Required work: Take the entries below and print, exactly, the stretch from the line containing "Given: Click the" through the line containing "Where should I click to: Click", both included.

Input records:

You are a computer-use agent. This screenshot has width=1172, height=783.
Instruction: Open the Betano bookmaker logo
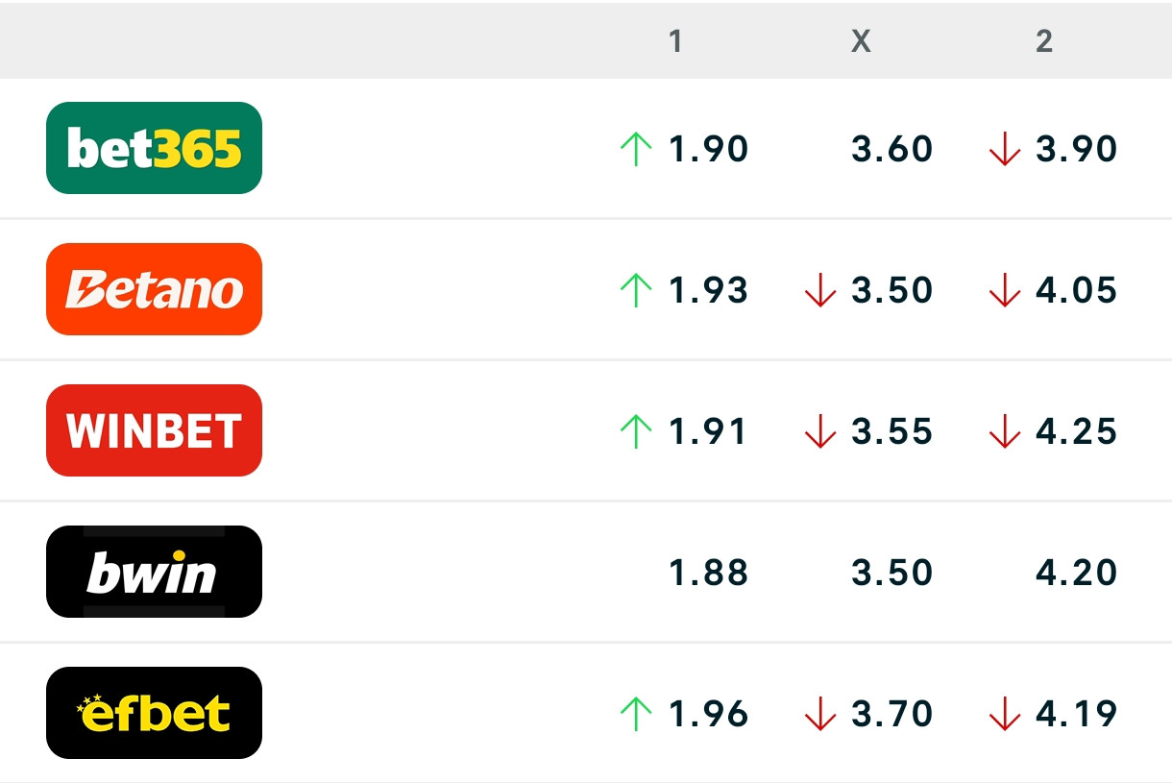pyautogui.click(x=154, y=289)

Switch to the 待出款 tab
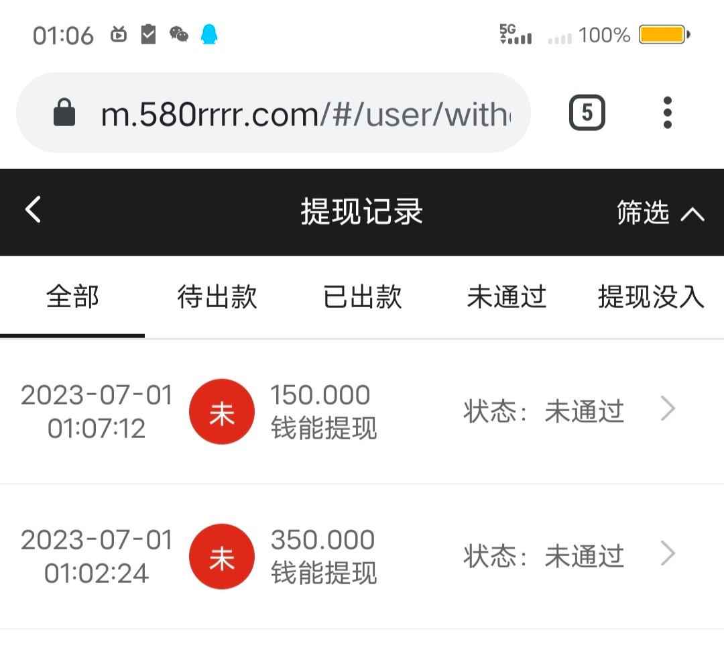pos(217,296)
...
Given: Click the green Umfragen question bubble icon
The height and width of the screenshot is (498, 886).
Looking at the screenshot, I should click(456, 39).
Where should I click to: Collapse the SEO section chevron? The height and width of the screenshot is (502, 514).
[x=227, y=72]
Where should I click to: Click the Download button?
* * *
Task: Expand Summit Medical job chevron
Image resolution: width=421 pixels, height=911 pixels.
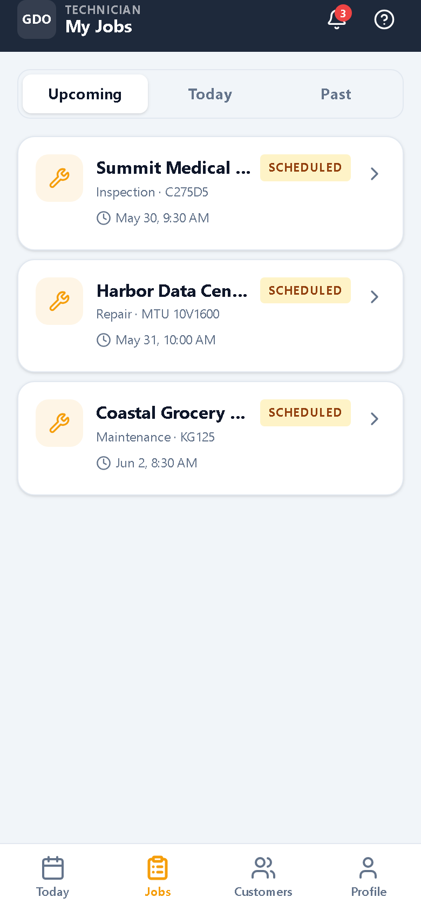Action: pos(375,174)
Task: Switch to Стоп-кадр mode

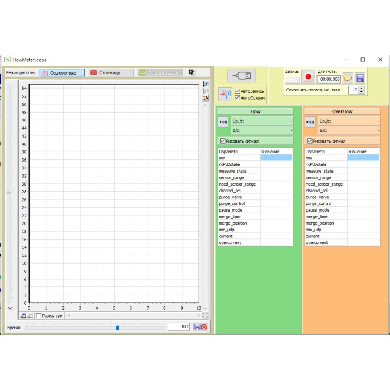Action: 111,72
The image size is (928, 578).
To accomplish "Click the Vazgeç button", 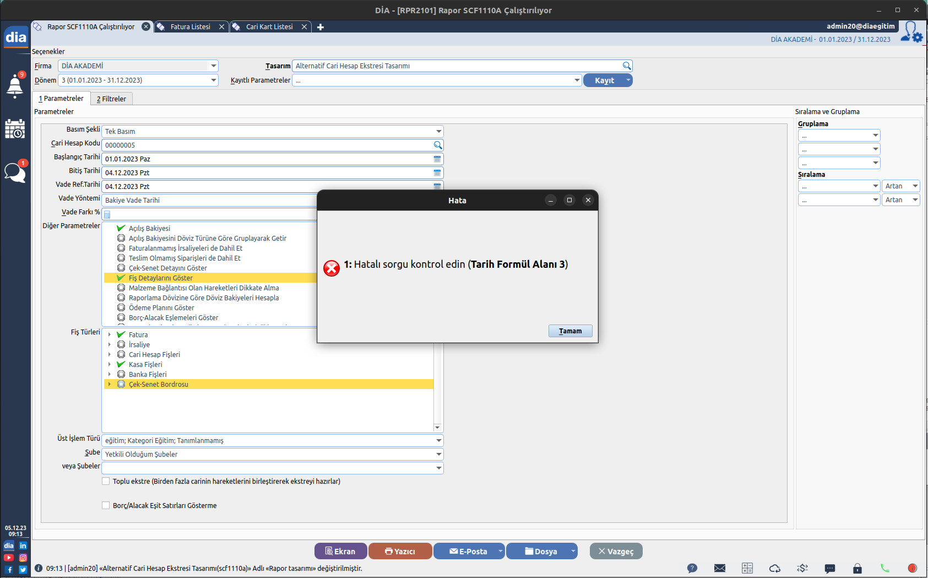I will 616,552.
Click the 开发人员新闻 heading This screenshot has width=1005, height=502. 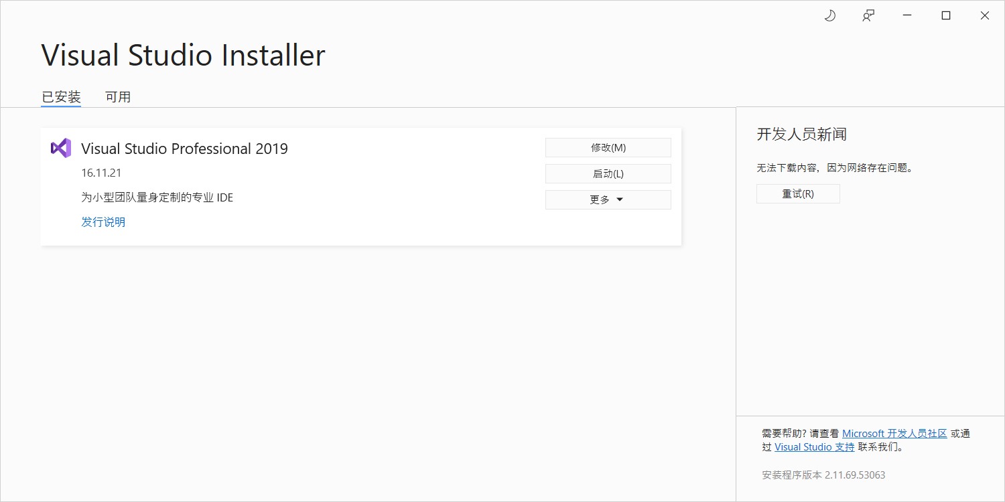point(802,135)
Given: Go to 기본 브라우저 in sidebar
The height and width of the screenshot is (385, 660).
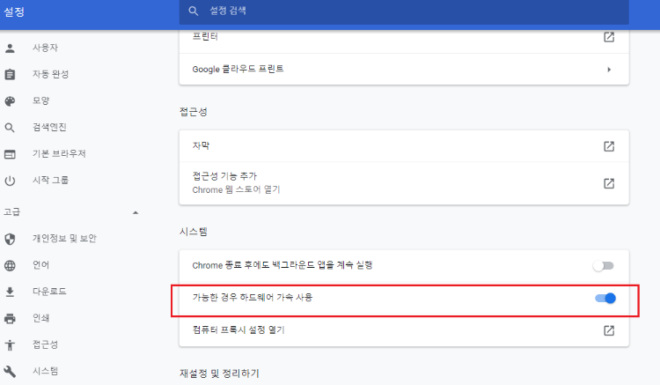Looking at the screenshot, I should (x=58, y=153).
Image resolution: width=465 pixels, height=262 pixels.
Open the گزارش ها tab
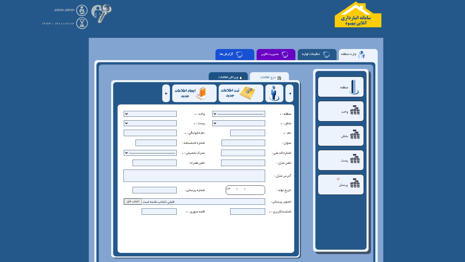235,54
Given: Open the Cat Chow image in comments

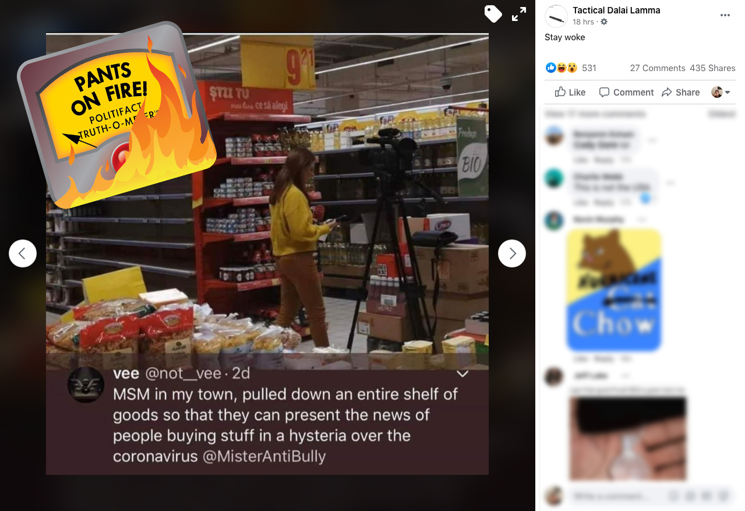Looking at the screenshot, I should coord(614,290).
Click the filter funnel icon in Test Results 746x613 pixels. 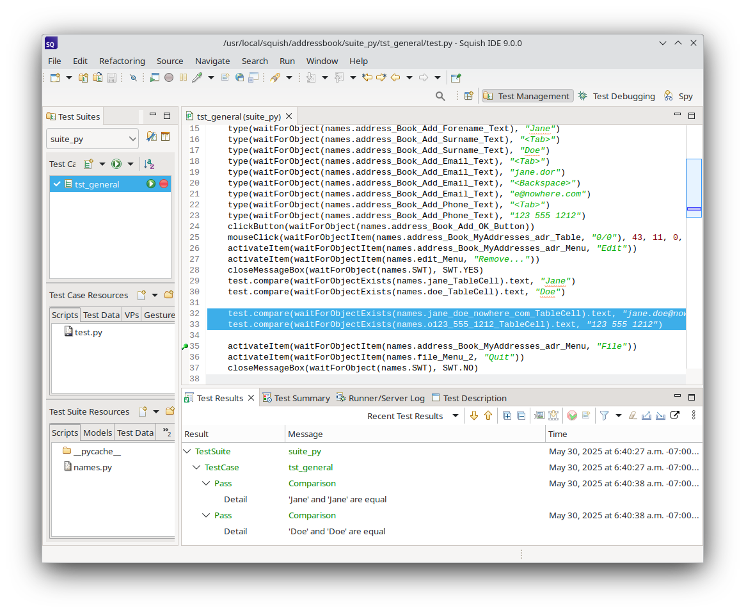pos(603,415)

Answer to this exercise:
Given: Click the green Umfragen question bubble icon
The height and width of the screenshot is (498, 886).
Looking at the screenshot, I should click(456, 39).
Where should I click to: Collapse the SEO section chevron? The height and width of the screenshot is (502, 514).
[x=227, y=72]
Where should I click to: Click the Download button?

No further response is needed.